Blackout curtains contain a layer of tightly woven polyester that doesn’t allow light to filter through. Your curtains will either have that layer incorporated into the fabric, or it may be a second layer of fabric sewn onto the back of the curtain. This blocks light as well as provides insulation.
Originally, blackout curtains were dark and drab and left a lot to be desired for design purposes. But they’ve come a long way! Now you can find blackout curtains with pretty patterns and even in light colors.
I love working with a neutral palette in my decorating, and it’s nice that blackout curtains are an option in my preferred style.

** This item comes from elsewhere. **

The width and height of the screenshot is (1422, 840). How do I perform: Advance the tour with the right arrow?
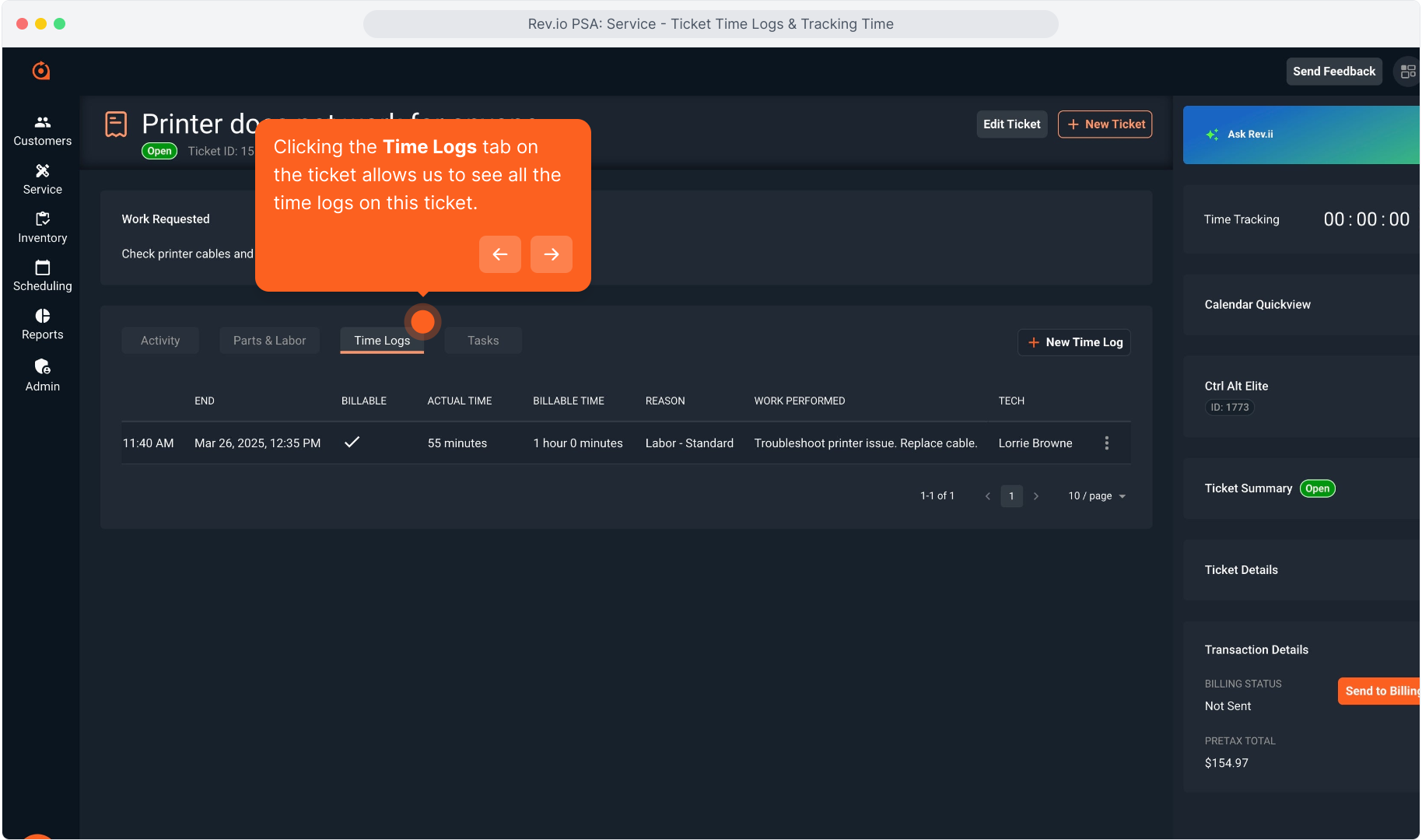pyautogui.click(x=551, y=254)
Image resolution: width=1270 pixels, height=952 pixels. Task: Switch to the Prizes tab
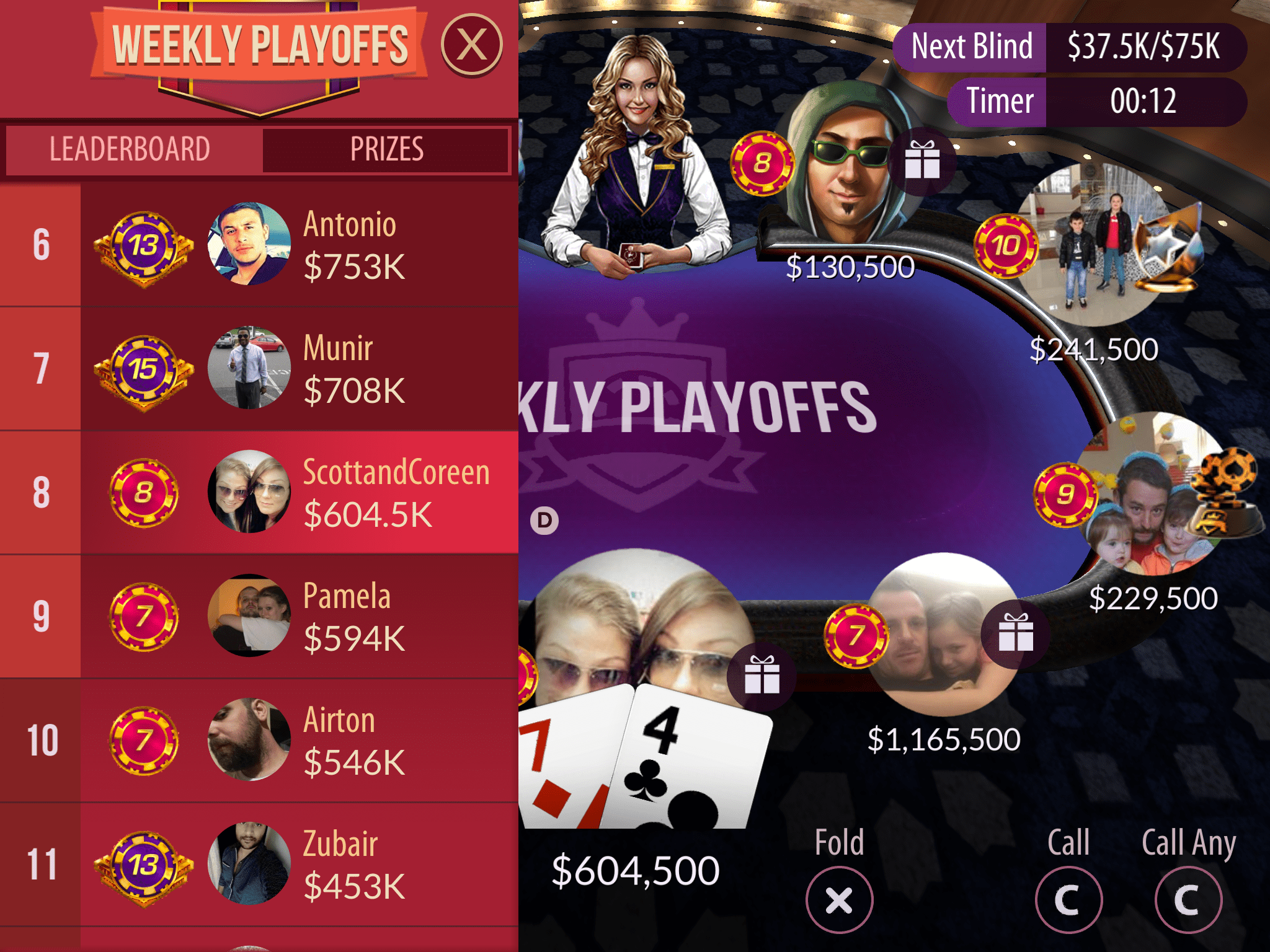pos(386,149)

Pros and Cons of Blackout Curtains
When considering blackout curtains, consider your style needs as well as the function. Then weigh your pros and cons.
- Blocks light from entering through the window, especially nice in the summer or if you have street lamps by your window.
- Offers the most privacy possible when viewed from the outside, which is especially ideal for bedrooms and bathrooms.
- Acts as an insulator, keeping hot air out in the summer and cool air out in the winter. This can also lead to reduced energy costs.
- Protects furniture and art from damage caused by UV rays.
- Comes in a variety of colors and styles now.
- Can be more expensive.
- May not be good for the circadian rhythm, or the natural sleep cycle humans have, especially if frequently used during afternoon naps.
- Not as many style options as regular curtains.
- Can make a room feel dark.
- Are heavier, so you’ll need to use sturdy curtain hardware.
When and Where to Use Blackout Curtains
I style my rooms on an individual basis, considering the overall look I want to achieve as well as its functionality. Blackout curtains can basically be used any where regular curtains are hung. Keep in mind that they are heavier than traditional curtains, so be sure to use sturdy curtain rods and hardware.
There are some obvious reasons to use blackout curtains. A media room, for example, is a great place for blackout curtains. Any time of day could replicate a movie theater when no light can enter.
A room where someone sleeps if they’re working a night shift could use blackout curtains as well. In these rooms you’d want all of the light blocked, even light that might come through the gap between the curtains and window.
Other rooms to consider are infants’ and children’s rooms. These curtains would hopefully keep them from being really early birds. And in this case, a little light sneaking through the sides could aid with developing healthy sleeping patterns. There’s a reason blackout curtains are one of my five favorite kids room ideas!
Guest rooms can benefit from blackout curtains. Your guests are on vacation, after all. Let them enjoy sleeping in! And if you have a room with fine art and decor, consider shutting blackout curtains during the sunniest time of the day to keep your masterpieces from fading and being destroyed.
If you want to use blackout curtains and are worried your room will feel dark all of the time, incorporate my seven ways to add light to a room. This demonstrates other ways to bring lightness back into your room. And you can always open your curtains any time you need sunlight in your room.
Turn Any Curtains into Blackouts
This is one of my favorite tricks! I love to choose the panels that we love the most, and simply add a blackout liner panel to the back, creating a much darker room if that’s what we need.
These liners can take even an opaque linen panel and turn them into something much more substantial. I love that they can be removed at any time, so we can go back to brighter light if we’d like!
Frequently Asked Questions
Blackout curtains are great at blocking light and heat. They’re great for places where the sun rises early and stays up late, making sleep more difficult. They also protect furniture and art from UV damage.
They’re pretty close, but not quite. Blackout can really filter 100% of light that shines on it. Room darkening blocks 95% of the light, letting just a little bit through.